He's now officially become a full-blown pariah in the AI world, most relevant people in the space running away at the first sight of his goatee at conferences, knowing exactly the kind of complete and utter crank he's become.
AG Bell wasn't the first one to conceptually invent the telephone, he was among the first (along with Elisha Gray) in making practical working telephone and later a practical working telephone system.
* if the physics is so completely understood that you can confidently predict something will work from your sofa, and give an error-free recipe to build it, you indeed can invent from theory... but how deep can this invention be if the problems of the field are completely solved?
* if you are working in a field at the edge of human understanding, you cannot have the confidence in your ideas without having tested them experimentally; a theoretician makes at most a minor contribution to the actual inventions being realized, because he's producing - most likely somewhat wrong - hypotheses.
This latter kind of "theoretical" inventions are heavily subject to survivorship bias. Fifteen competent theoreticians make different predictions - all according to best, though incomplete, model of the world; a successful experiment validates exactly one of them, and we end up exalting the lucky winner as the "inventor".

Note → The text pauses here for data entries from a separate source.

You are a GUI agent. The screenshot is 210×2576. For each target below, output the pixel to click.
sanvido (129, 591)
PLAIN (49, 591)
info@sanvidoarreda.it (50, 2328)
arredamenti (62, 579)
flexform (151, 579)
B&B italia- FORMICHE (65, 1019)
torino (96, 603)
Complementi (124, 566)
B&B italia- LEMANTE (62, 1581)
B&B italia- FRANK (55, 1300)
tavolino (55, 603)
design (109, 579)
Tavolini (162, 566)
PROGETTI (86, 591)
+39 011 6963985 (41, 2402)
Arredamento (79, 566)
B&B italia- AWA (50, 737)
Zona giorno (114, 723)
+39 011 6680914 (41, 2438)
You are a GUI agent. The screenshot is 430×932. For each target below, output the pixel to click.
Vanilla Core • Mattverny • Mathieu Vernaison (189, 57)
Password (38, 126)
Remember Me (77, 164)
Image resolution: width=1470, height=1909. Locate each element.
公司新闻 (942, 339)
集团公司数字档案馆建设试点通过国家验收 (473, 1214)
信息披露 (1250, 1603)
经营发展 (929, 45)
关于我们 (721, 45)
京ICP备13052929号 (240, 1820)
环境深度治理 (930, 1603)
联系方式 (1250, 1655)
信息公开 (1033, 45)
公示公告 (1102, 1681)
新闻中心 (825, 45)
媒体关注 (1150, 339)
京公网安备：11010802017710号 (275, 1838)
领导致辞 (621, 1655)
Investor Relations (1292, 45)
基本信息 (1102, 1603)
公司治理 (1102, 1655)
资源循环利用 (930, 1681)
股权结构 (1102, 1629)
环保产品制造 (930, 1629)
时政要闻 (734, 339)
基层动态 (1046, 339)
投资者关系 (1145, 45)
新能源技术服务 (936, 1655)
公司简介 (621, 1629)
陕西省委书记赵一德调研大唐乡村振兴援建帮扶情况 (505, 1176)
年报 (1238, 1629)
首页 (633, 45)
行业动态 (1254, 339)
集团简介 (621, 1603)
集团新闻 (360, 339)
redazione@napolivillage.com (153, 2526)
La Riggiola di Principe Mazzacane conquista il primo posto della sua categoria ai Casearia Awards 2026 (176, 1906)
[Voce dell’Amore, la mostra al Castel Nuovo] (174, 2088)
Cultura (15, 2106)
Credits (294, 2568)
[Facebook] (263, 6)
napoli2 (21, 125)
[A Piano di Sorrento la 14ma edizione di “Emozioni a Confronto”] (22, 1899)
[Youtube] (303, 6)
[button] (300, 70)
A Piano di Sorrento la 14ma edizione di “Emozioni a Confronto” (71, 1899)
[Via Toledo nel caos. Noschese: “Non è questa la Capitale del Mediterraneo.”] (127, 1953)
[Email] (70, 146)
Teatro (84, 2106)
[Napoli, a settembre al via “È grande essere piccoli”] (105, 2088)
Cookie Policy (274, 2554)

"Later, some people claimed that Lilienfeld did not implement his ideas since "high-purity materials needed to make such devices work were decades away from being ready,"[CHLI] but the 1991 thesis by Bret Crawford offered evidence that "these claims are incorrect."[CRA91] Lilienfeld was an accomplished experimenter, and in 1995, Joel Ross[ROS95] "replicated the prescriptions of the same Lilienfeld patent. He was able to produce devices that remained stable for months."[ARN98] Also, in 1981, semiconductor physicist H. E. Stockman confirmed that "Lilienfeld demonstrated his remarkable tubeless radio receiver on many occasions".[EMM13]"
For many things (computers, rocketry, aerospace, etc.) and different reasons, Germany in the years around the second world war, was a pretty bad place to get international credit for your accomplishments.
Galileo was sentenced to house arrest for heresy. Boltzmann died by suicide after lack of acceptance by the scientific community. It's a very long list and something that's been studied, actually.
>Where are the physical limits? According to Bremermann (1982), a computer of 1 kg of mass and 1 liter of volume can execute at most 1051 operations per second on at most 1032 bits. The trend above will hit the Bremermann limit roughly 25 decades after Z3, circa 2200. However, since there are only 2 x 1030 kg of mass in the solar system, the trend is bound to break within a few centuries, since the speed of light will greatly limit the acquisition of additional mass
They shift from talking about the transistor density to somehow considering a supermassive construct. Reminds me of LLM mashups.
> The naive extrapolation of this exponential trend predicts that the 21st century will see cheap computers with a thousand times the raw computational power of all human brains combined
i.e. putting an upper bound on the exponential with solar system mass
It's a theme that sci-fi authors have explored deeply. Accelerando is a particularly fun and worthwhile read if you haven't already!